The meditation teachers on the apps and videos that I've used so far have done a pretty good job teaching me this. In the earlier stages of learning, I was taught to pay careful attention to what it feels like to breathe. Later, the lessons turned to paying careful attention to what it feels like to sit, to feel what my body feels like while it's resting in space.
Joseph Goldstein has a way of teaching this that I have not heard before. Instead of instructing me to pay close attention to my breath, he simply said to breathe, and know that I'm breathing. Instead of telling me to pay attention to the sensations of sitting, he instructed me to sit, and know that I'm sitting.
This distinction made a lot of sense to me. It taught me that to live mindfully, it's important to understand that whatever we do, know that we're doing it.
This insight can apply to our finances.
Mindfulness meditation is simply practice for living mindfully. It trains our awareness, attention, and concentration. The word mindfulness tends to be used in many ways lately, so its meaning can be all over the board. It's helpful to think about it in the following way: the opposite of being mindful is being mindless.
To demonstrate this, ask yourself what you're thinking about right now. Most of us live our lives talking to ourselves. In fact, if we had a friend following us around that talked to us as much as we talk to ourselves, we would hate that person. Yet, we do it all the time. We think without knowing what we're thinking; we're constantly lost in thought.
Mindfulness helps break that pattern. There's nothing wrong with thinking; thinking is necessary. The problem is when we think without knowing that we're thinking.
We can apply the same idea to our financial decisions. Too many of us make financial decisions without knowing that we're making financial decisions. We get to the end of the month and wonder where our money went. We accept jobs, promotions, and projects at work without fully understanding what we have to give up to get those. We use our money in a way that doesn't support our values. We make purchases we think we're supposed to make, either because we believe other people judge us or because we believe they will make us happy.
Good financial decisions come to us when we are aware that we are making financial decisions and aware of the consequences - both good and bad - of those decisions.
The Pain of Paying
In the book Dollars and Sense, the authors talk about a concept called the pain of paying. The pain of paying is the sting that we feel when we part with our money.
It used to be that we were very aware of how much we were spending because there was a significant amount of pain associated with it. When we paid with cash, we had to physically count out enough money and hand it over to somebody who would take it out of our hands. Later we would write checks. When you write out a check, you write the amount you are spending at least two times, and sometimes three. Now, we pay by tapping our phone or a card to a reader, we don't get a receipt, and otherwise have no idea that a transaction just happened. This is not an accident. Living things avoid activities that provide pain, and that includes humans. We will spend less if there is more pain of paying. If retailers and marketers can get rid of the pain of paying, then we will spend more.
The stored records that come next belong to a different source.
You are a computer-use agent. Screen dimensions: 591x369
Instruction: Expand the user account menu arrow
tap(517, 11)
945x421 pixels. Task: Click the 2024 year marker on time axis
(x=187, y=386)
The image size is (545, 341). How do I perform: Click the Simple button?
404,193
Reintroducing Financial Awareness
It's common to see canned personal finance advice that tells you that you should only spend cash, that you should put that cash into an envelope, or that you should track every penny. These techniques work, and that's why they make it onto cheap personal finance articles. The reason these hacks work, though, is simply because they reintroduce the pain of paying. So anything we can do to become more aware of our spending and our financial decisions will reintroduce this pain of pain.
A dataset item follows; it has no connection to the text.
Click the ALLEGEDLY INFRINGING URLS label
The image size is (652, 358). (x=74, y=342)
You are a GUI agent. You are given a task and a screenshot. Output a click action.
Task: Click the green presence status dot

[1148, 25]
I learned from author Carl Richards a simple trick you can use to reintroduce financial awareness. Since we are largely unaware of how much we are spending, the first step is to bring that spending awareness back into consciousness. Get in the habit of asking for your receipt or looking at your email confirmation. Then, just simply say to yourself that dollar amount and what you spent it on. For example, I might say, "Derek, you just spent $6.25 on a sandwich; that's interesting." The point here is not to judge yourself, interpret why you spent over $6 on a sandwich, or try to deprive yourself. You are simply introducing awareness. Over time, this habit will become automatic.
It can be helpful to ask yourself a series of questions before buying something. A great question to ask yourself is: do I really need this? The beauty of this question is that you can ask yourself four different times by emphasizing a different word.
Do I really need this?
Do I REALLY need this?
Do I really NEED this?
Do I really need THIS?
This increases the space between your impulses and your purchases. It helps you slow down so that you're making your financial decisions intentionally rather than reactively.
Financial Purpose as Your Anchor
A simple question that is deceptively hard to answer is, "what is your money for?" Once your basic needs are met and you have some comforts, you technically don't need to earn any more money (in the basic sense of the word need). But you do make money. Why?
This question will be different for everybody. What is your money's purpose? Understand that you only have a finite amount of time on Earth. How do you want to use the money that you have in order to live your life?
Once you've defined what your money is for, you can use that as the filter through which you view all of your financial decisions. This is not an exercise in deprivation or restrictiveness. It is simply making sure that you are using your money in a way that adds value to your life, as you define it. Some transactions will make it through this filter, and that's good because those matter. Your purpose filter will also screen out many of those transactions that don't really add value to your life.
Too many of us use our money unconsciously. We are unaware that we're making decisions. Introducing financial mindfulness into our lives will help us live less reactionary.
So spend, and know that you're spending. Make financial decisions, and know that you're making financial decisions.
You only have one life. Live intentionally.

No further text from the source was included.